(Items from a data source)
----------------
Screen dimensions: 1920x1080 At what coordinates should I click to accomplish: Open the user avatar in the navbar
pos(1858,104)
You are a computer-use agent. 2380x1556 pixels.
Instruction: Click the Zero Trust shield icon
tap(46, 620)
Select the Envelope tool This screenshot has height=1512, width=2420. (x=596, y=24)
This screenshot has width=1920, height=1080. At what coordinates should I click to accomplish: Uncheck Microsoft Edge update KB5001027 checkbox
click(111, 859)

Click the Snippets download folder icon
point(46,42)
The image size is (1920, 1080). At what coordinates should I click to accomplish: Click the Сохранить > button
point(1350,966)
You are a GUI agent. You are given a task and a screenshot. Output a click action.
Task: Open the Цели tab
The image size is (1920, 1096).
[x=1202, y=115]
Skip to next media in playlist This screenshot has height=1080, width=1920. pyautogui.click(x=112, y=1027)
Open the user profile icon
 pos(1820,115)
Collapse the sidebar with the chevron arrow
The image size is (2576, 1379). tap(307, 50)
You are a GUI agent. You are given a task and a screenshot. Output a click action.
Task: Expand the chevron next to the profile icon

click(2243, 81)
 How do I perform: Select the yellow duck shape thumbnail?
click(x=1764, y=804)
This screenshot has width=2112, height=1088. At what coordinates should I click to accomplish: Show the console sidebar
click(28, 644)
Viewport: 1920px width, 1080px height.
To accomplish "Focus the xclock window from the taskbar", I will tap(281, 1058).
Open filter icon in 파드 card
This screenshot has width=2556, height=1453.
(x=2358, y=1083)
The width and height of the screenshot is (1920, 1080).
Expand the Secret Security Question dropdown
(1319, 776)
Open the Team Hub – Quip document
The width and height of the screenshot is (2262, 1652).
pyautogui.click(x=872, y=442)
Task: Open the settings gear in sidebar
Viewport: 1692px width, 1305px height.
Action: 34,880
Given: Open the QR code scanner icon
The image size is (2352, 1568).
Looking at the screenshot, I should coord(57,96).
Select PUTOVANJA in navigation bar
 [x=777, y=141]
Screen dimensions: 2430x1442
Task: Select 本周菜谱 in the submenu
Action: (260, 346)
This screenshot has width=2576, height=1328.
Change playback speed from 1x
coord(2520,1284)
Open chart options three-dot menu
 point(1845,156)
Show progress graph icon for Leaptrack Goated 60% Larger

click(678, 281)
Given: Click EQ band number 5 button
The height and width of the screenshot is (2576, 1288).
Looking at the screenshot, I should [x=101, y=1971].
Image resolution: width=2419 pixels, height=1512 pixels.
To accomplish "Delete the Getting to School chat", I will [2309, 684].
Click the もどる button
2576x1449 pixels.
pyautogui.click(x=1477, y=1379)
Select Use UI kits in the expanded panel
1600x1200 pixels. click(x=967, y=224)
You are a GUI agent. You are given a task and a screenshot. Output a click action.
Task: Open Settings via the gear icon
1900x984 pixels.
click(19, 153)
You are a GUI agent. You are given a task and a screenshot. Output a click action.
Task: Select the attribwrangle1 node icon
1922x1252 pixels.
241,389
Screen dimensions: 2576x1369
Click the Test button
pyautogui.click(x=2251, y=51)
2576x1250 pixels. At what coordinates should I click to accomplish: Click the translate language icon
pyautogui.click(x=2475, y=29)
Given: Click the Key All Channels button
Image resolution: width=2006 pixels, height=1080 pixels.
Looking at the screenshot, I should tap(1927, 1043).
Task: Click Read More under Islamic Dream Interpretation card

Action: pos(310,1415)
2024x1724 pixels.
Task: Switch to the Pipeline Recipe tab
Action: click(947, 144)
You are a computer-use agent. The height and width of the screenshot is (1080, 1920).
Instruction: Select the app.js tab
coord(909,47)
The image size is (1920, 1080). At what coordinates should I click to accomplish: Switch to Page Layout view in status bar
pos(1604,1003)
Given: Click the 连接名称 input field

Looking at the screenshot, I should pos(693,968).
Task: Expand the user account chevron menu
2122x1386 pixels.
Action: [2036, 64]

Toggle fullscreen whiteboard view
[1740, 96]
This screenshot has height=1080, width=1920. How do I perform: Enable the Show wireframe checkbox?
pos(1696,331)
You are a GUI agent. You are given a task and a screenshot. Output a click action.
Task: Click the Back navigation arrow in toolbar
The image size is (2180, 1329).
----------------
:: WHAT IS BEING ASKED ::
Copy every line of the records above exactly.

:: RESPONSE BELOW ::
Screen dimensions: 1920x1080 At what coordinates should I click to accomplish: Open the user avatar in the navbar
pos(1858,104)
You are a computer-use agent. 2380x1556 pixels.
Instruction: Click the Zero Trust shield icon
tap(46, 620)
Select the Envelope tool This screenshot has height=1512, width=2420. (x=596, y=24)
This screenshot has width=1920, height=1080. At what coordinates should I click to accomplish: Uncheck Microsoft Edge update KB5001027 checkbox
click(111, 859)

Click the Snippets download folder icon
point(46,42)
The image size is (1920, 1080). At what coordinates should I click to accomplish: Click the Сохранить > button
point(1350,966)
You are a GUI agent. You are given a task and a screenshot. Output a click action.
Task: Open the Цели tab
The image size is (1920, 1096).
[x=1202, y=115]
Skip to next media in playlist This screenshot has height=1080, width=1920. pyautogui.click(x=112, y=1027)
Open the user profile icon
 pos(1820,115)
Collapse the sidebar with the chevron arrow
The image size is (2576, 1379). tap(307, 50)
You are a GUI agent. You are given a task and a screenshot. Output a click action.
Task: Expand the chevron next to the profile icon

click(2243, 81)
 How do I perform: Select the yellow duck shape thumbnail?
click(x=1764, y=804)
This screenshot has width=2112, height=1088. At what coordinates should I click to accomplish: Show the console sidebar
click(28, 644)
Viewport: 1920px width, 1080px height.
To accomplish "Focus the xclock window from the taskbar", I will tap(281, 1058).
Open filter icon in 파드 card
This screenshot has width=2556, height=1453.
(x=2358, y=1083)
The width and height of the screenshot is (1920, 1080).
Expand the Secret Security Question dropdown
(1319, 776)
Open the Team Hub – Quip document
The width and height of the screenshot is (2262, 1652).
pyautogui.click(x=872, y=442)
Task: Open the settings gear in sidebar
Viewport: 1692px width, 1305px height.
Action: 34,880
Given: Open the QR code scanner icon
The image size is (2352, 1568).
Looking at the screenshot, I should coord(57,96).
Select PUTOVANJA in navigation bar
 [x=777, y=141]
Screen dimensions: 2430x1442
Task: Select 本周菜谱 in the submenu
Action: (260, 346)
This screenshot has width=2576, height=1328.
Change playback speed from 1x
coord(2520,1284)
Open chart options three-dot menu
 point(1845,156)
Show progress graph icon for Leaptrack Goated 60% Larger

click(678, 281)
Given: Click EQ band number 5 button
The height and width of the screenshot is (2576, 1288).
Looking at the screenshot, I should [x=101, y=1971].
Image resolution: width=2419 pixels, height=1512 pixels.
To accomplish "Delete the Getting to School chat", I will [2309, 684].
Click the もどる button
2576x1449 pixels.
pyautogui.click(x=1477, y=1379)
Select Use UI kits in the expanded panel
1600x1200 pixels. click(x=967, y=224)
You are a GUI agent. You are given a task and a screenshot. Output a click action.
Task: Open Settings via the gear icon
1900x984 pixels.
click(19, 153)
You are a GUI agent. You are given a task and a screenshot. Output a click action.
Task: Select the attribwrangle1 node icon
1922x1252 pixels.
241,389
Screen dimensions: 2576x1369
Click the Test button
pyautogui.click(x=2251, y=51)
2576x1250 pixels. At what coordinates should I click to accomplish: Click the translate language icon
pyautogui.click(x=2475, y=29)
Given: Click the Key All Channels button
Image resolution: width=2006 pixels, height=1080 pixels.
Looking at the screenshot, I should tap(1927, 1043).
Task: Click Read More under Islamic Dream Interpretation card

Action: pos(310,1415)
2024x1724 pixels.
Task: Switch to the Pipeline Recipe tab
Action: click(947, 144)
You are a computer-use agent. The height and width of the screenshot is (1080, 1920).
Instruction: Select the app.js tab
coord(909,47)
The image size is (1920, 1080). At what coordinates should I click to accomplish: Switch to Page Layout view in status bar
pos(1604,1003)
Given: Click the 连接名称 input field

Looking at the screenshot, I should pos(693,968).
Task: Expand the user account chevron menu
2122x1386 pixels.
Action: [2036, 64]

Toggle fullscreen whiteboard view
[1740, 96]
This screenshot has height=1080, width=1920. How do I perform: Enable the Show wireframe checkbox?
pos(1696,331)
You are a GUI agent. You are given a task and a screenshot. Output a click action.
Task: Click the Back navigation arrow in toolbar
The image size is (2180, 1329).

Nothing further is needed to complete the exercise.